Sie führen hier eine Diskussion, die an der Wirklichkeit des Dienstleistungsbereiches und an der Diskussion, die in Europa geführt wird, total vorbeigeht.

Deshalb ist es mir wichtig, für die Staatsregierung deutlich zu machen, dass wir die schutzwürdigen Interessen der

Verbraucher und des Handwerks vertreten. Ich hatte Vertreter des deutschen Handwerks zu Gesprächen mit Vizepräsident Verheugen, der Ihrer Partei angehört, nach Brüssel eingeladen. Er hat diese Vertreter davon überzeugt, dass es auch im Interesse des Handwerks sei, diese Dienstleistungsrichtlinie zu akzeptieren.

Herr Kollege, gestatten Sie eine Zwischenfrage?

Ja, gerne.

Herr Staats minister, ich beziehe mich auf die von Ihnen erwähnten 600 000 zusätzlichen Arbeitsplätze, was wir natürlich mit Freuden vernehmen. Welche Bedingungen und welche Entlohnung sind für diese Arbeitsplätze zu erwarten? Das darf nicht übersehen werden.

Das ist eine gute Frage. Diese Arbeitsplätze werden von unabhängigen Instituten prognostiziert. Inzwischen gibt es ein Gutachten des ifo-Instituts mit über 200 Seiten.

(Ludwig Wörner (SPD): Und das glauben Sie, was der Sinn schreibt?)

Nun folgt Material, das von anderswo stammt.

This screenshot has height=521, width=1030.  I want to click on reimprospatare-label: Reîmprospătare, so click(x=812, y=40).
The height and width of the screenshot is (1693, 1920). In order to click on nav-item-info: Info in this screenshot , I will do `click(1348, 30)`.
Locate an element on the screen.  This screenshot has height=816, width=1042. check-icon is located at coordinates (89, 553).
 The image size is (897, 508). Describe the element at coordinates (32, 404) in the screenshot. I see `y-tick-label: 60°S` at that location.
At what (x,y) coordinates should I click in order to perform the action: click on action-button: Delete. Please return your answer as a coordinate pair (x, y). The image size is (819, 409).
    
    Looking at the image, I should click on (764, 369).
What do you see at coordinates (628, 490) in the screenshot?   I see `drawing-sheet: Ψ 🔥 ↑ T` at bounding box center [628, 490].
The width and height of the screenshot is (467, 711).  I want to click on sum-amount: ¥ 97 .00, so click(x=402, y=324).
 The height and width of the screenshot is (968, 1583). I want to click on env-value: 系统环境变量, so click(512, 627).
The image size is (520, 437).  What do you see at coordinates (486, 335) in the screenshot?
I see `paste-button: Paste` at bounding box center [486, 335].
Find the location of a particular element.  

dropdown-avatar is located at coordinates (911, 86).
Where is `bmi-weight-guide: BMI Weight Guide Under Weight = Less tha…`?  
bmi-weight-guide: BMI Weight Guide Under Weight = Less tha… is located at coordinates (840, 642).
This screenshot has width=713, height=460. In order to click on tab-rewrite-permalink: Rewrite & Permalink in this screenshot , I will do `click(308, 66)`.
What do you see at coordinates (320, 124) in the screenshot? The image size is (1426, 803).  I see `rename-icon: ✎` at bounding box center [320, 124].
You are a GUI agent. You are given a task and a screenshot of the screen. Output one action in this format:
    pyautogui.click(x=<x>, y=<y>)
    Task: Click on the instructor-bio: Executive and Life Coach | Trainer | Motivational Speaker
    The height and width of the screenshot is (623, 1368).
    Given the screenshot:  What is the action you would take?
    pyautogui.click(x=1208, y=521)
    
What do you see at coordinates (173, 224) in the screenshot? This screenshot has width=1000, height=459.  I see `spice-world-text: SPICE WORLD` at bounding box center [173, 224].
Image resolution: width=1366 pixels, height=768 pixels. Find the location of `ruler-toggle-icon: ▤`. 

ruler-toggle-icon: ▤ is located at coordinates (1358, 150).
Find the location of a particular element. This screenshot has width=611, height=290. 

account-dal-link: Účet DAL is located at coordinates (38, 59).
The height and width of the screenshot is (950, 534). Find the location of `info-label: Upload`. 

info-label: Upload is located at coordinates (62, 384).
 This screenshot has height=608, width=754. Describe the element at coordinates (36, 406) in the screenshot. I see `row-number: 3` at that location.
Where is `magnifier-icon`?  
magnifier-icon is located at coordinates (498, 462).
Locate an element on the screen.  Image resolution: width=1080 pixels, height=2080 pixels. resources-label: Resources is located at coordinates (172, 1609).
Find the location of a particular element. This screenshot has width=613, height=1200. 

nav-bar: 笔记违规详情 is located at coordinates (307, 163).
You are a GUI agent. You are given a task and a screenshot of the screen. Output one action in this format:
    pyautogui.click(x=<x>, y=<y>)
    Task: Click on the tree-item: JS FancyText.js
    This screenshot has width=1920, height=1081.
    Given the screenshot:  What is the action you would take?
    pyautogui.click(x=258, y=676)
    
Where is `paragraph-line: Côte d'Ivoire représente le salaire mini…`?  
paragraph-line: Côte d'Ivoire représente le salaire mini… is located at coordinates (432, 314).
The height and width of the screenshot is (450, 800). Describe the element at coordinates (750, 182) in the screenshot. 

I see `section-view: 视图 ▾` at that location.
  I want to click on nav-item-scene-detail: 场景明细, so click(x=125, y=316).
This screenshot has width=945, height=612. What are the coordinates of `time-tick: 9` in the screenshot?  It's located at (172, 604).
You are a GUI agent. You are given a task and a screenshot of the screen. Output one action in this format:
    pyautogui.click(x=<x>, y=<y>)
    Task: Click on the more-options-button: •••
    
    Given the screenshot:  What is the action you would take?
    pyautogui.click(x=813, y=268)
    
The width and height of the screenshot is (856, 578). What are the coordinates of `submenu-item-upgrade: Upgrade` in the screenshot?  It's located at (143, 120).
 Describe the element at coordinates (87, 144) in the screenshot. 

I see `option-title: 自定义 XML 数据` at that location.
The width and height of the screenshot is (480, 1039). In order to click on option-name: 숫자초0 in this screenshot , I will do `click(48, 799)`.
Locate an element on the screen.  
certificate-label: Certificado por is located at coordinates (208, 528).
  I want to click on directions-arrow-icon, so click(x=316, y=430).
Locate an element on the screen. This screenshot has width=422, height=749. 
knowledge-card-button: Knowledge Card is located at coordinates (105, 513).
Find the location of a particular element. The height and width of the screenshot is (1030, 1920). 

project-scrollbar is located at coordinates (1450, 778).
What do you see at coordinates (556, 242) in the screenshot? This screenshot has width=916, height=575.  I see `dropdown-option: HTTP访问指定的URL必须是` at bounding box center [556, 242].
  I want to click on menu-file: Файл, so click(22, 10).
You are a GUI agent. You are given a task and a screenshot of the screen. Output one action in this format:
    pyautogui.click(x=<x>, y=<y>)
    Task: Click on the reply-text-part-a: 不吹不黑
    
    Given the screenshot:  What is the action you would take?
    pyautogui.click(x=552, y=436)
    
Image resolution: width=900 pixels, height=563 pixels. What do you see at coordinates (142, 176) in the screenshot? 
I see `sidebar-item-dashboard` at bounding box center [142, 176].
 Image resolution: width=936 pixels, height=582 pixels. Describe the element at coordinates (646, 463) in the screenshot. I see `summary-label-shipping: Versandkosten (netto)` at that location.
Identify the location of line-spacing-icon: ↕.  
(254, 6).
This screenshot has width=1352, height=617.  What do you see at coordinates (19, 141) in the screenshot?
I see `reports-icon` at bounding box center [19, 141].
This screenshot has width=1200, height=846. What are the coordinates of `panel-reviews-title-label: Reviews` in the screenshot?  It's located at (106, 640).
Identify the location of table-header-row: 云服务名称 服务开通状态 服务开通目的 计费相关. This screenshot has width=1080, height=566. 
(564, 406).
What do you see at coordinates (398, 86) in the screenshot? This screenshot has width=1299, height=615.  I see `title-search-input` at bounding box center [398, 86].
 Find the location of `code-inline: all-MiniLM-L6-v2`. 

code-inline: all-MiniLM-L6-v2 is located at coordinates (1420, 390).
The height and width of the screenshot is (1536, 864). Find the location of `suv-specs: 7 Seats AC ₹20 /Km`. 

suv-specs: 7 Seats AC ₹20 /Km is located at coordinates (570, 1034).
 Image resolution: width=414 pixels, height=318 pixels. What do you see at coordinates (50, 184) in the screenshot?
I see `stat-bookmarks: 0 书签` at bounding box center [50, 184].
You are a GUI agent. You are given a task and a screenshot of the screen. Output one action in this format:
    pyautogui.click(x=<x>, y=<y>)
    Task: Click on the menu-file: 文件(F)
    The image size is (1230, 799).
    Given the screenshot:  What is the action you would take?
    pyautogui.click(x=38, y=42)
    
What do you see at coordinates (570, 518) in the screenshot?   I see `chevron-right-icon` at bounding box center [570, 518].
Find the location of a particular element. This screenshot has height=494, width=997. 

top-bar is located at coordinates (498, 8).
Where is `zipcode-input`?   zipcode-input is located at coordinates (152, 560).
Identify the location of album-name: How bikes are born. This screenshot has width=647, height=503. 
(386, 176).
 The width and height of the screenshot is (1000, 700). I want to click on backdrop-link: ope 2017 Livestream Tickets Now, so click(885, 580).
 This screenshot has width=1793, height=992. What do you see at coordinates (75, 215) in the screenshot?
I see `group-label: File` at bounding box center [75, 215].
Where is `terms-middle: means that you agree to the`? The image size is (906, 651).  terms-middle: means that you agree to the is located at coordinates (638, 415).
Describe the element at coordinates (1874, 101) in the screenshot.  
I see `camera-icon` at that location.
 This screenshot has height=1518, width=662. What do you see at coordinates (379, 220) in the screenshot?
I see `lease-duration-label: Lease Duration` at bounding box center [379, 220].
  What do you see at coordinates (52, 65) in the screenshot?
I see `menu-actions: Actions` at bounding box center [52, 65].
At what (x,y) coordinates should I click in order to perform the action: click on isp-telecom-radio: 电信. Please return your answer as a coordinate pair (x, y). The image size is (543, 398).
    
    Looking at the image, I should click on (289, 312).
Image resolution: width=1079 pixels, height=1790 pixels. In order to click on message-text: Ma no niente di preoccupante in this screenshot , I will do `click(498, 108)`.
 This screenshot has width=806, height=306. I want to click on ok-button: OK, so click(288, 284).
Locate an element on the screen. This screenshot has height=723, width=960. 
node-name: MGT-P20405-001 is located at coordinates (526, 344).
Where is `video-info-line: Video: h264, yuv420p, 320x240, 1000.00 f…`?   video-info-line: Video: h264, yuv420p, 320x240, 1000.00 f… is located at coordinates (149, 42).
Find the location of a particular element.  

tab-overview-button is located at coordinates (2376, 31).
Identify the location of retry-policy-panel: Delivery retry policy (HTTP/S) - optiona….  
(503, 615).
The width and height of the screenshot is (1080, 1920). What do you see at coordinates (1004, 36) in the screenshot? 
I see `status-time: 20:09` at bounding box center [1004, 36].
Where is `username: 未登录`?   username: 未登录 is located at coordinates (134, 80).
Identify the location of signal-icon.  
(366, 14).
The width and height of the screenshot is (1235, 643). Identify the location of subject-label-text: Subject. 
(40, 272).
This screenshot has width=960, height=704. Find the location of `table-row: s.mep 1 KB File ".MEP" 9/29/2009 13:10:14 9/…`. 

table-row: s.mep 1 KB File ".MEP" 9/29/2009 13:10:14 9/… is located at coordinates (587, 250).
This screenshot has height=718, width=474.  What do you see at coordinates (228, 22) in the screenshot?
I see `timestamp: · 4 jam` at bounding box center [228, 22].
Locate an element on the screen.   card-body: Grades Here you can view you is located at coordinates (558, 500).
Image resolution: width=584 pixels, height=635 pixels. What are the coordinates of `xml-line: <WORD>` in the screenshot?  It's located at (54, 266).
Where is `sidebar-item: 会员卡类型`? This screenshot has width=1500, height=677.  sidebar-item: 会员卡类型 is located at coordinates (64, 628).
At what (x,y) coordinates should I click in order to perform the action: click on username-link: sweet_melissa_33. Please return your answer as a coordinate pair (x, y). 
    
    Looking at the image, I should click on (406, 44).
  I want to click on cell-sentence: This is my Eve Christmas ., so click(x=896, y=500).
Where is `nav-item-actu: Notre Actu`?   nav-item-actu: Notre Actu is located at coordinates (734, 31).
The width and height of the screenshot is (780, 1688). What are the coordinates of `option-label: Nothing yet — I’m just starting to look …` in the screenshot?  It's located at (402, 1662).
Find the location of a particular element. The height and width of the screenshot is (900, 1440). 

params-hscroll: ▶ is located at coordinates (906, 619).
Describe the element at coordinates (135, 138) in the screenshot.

Jedenfalls glaube ich Herrn Sinn mehr als Ihnen, Herr Kollege, weil er mehr davon versteht.

(Heiterkeit bei der CSU – Zurufe von der SPD)

Auf 200 Seiten wird das nachgewiesen. Ich bin mir dessen sicher, dass Sie dieses Gutachten noch nicht gelesen haben, sonst könnten Sie nicht so reden.

(Ludwig Wörner (SPD): Wir kennen doch den Herrn!)

Sie bezweifeln diese Zahlen. Natürlich gibt es nationale Spielräume; darauf hat Kollege Bocklet schon hingewiesen. Schlimm an der Diskussion ist, dass Sie europäisches Recht ständig mit nationalem Recht vermengen. Es gibt durchaus nationale Spielräume, um die Folgen zu verhindern, die Sie hier beschreiben. Diese Spielräume können wir genauso nutzen wie die Österreicher, die Briten und andere.

(Rainer Volkmann (SPD): Sie haben meine Frage nicht beantwortet!)

Was wäre die Alternative? – Es herrscht Dienstleistungsfreiheit. Die Alternative wäre, dass wir gegen jeden einzelnen Fall mit Vertragsverletzungsverfahren vorgehen. Das heißt, dass wir den bayerischen Skilehrern ermöglichen, in Österreich Skiunterricht zu geben, dass wir vielen mittelständischen Betrieben in Fällen, wie sie die IHK München aufl istet, in Einzelverfahren helfen, Aufträge zu bekommen.

Herr Staats minister, gestatten Sie eine Zwischenfrage des Kollegen Schieder?

Es ist hinreichend, was ich hier ausführe.